Gerard Ryle: "Putin achou que os Panama Papers eram um truque da CIA"

Acredita que o jornalismo tem de trabalhar para o bem comum. Gerard Ryle, diretor do Consórcio Internacional de Jornalistas de Investigação, estará nas Conferências do Estoril no próximo dia 1.

Acredita que o gosto por uma boa história é um laço que une os jornalistas de todo o mundo, mas também acrescenta que isso não basta se não se compreender o que realmente interessa ao cidadão comum. Gerard Ryle, diretor do Consórcio Internacional de Jornalistas de Investigação desde 2011 (é o primeiro não americano a assumir o cargo), vem às Conferências do Estoril para uma conversa marcada para a tarde de 1 de Setembro, com José Manuel Fernandes (publisher do Observador) e Annelise Borges. Acreditando que o jornalismo tem de abandonar os seus métodos tradicionais, Ryle não tem parado de fazer conferências e talks pedagógicas um pouco por todo o mundo, desde que a investigação dos Panama Papers, conduzida pelo consórcio por si dirigido, mas que reuniu centenas de jornalistas e dezenas de órgãos de informação, revelou a extensão global do escândalo dos paraísos fiscais. Gerard Ryle, de 57 anos, natural da Irlanda mas a viver na Austrália há 35 anos, diz ter aprendido que um jornalista de investigação não se faz tão depressa como nos filmes de Hollywood.

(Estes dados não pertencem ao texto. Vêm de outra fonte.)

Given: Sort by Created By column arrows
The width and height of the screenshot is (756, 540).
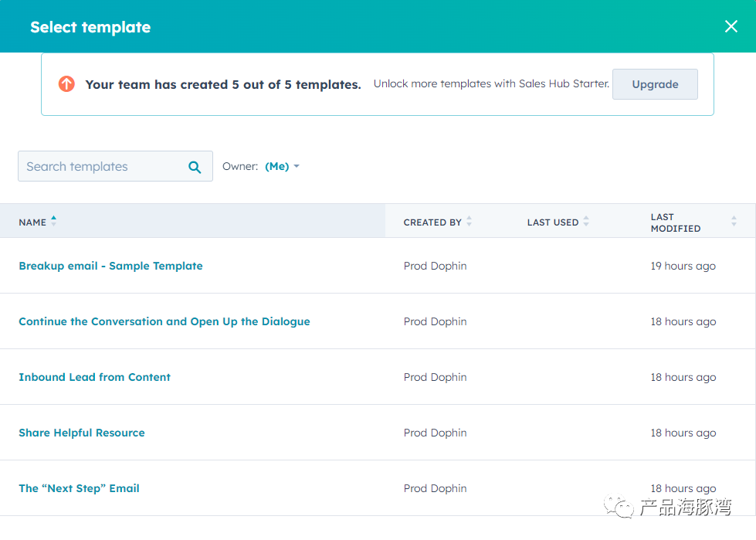Looking at the screenshot, I should tap(470, 221).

Numa das suas TED talks, diz que os Panama Papers demonstraram que o trabalho de equipa é possível em Jornalismo. Ainda se cultiva a imagem algo romântica do repórter solitário, que faz tudo sozinho?
É um velho mito. Claro que há histórias e circunstâncias que beneficiam de algum isolamento e reserva, e eu também fiz esse tipo de jornalismo durante anos, mas estou cada vez mais convencido de que, independentemente do lugar onde estamos, todos falamos a mesma linguagem, que se resume ao fascínio por uma boa história. Por isso, quando começámos a trabalhar na investigação dos Panama Papers, certificámo-nos de que os repórteres envolvidos não alimentavam qualquer espírito de competição entre si.

Os Panama Papers foi uma investigação conduzida pelo Consórcio Internacional de Jornalistas de Investigação

AFP via Getty Images

E foi fácil consegui-lo?
Eu diria que me surpreendeu a adesão das pessoas. Mas esse é, de facto, o caminho porque há cada vez mais histórias globais, que envolvem muitos países e redes inteiras de ligações. Nestes casos, é impossível trabalhar sozinho, por maior que seja a determinação. O caso dos Panama Papers é um bom exemplo porque debatíamo-nos com milhões de documentos que uma pessoa sozinha não conseguiria ler em menos de 20 anos, mesmo que trabalhasse a tempo inteiro neste assunto. Em grupo, conseguimos fazê-lo num ano, o que, ainda assim, é um milagre. E, de algum modo, derrubámos o mito de que os repórteres têm de ser muito competitivos entre si e são incapazes de partilhar informação.  Por outro lado, rapidamente percebemos que a rede dos Panama Papers abrangia dezenas de países, tão diferentes como o Afeganistão, Portugal, Estados Unidos ou Nigéria.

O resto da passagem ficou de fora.